**Exercise prompt:**
In the material below, substitute "interface agent" for "GUI agent" and reproduce every line otherwise unchanged, omitting the pictures.

**Given data:**
++++
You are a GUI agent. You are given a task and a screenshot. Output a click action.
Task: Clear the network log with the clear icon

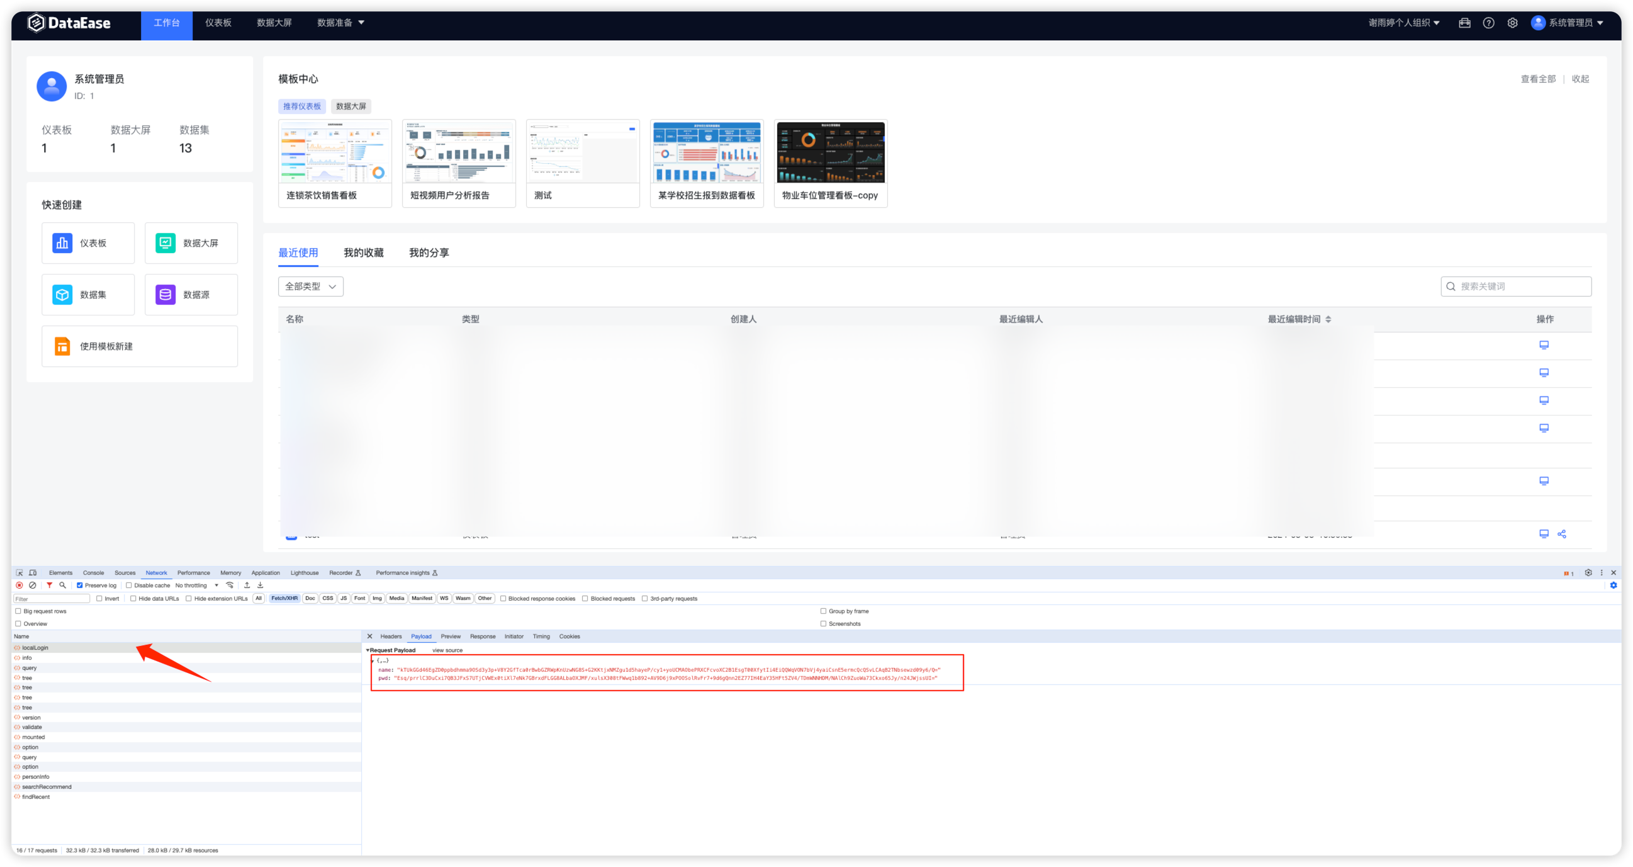point(32,585)
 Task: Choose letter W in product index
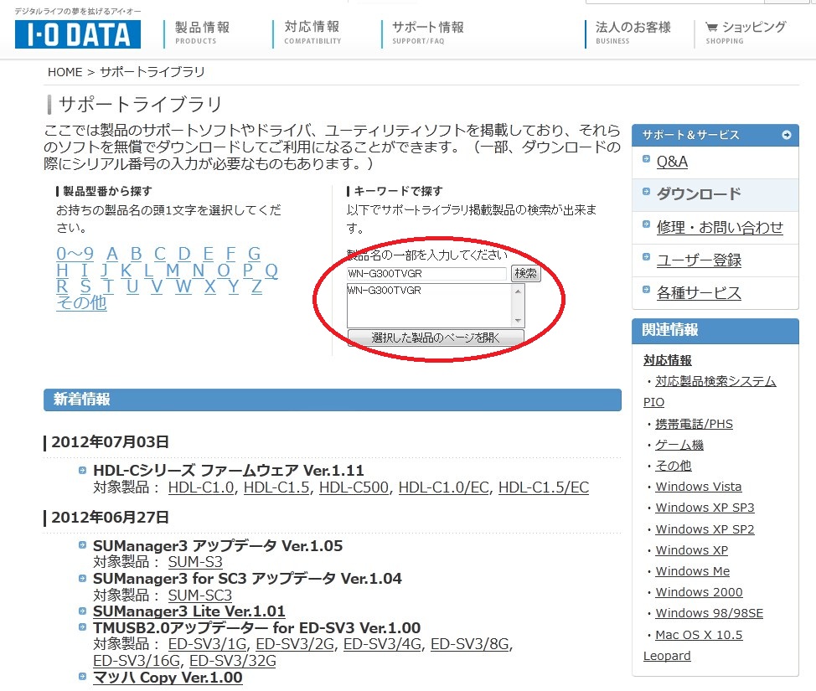click(183, 286)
++++
**In response:**
You are a interface agent. You are given a task and a screenshot. Output a click action.
Task: Clear the network log with the clear icon

point(32,585)
 Task: Choose letter W in product index
click(183, 286)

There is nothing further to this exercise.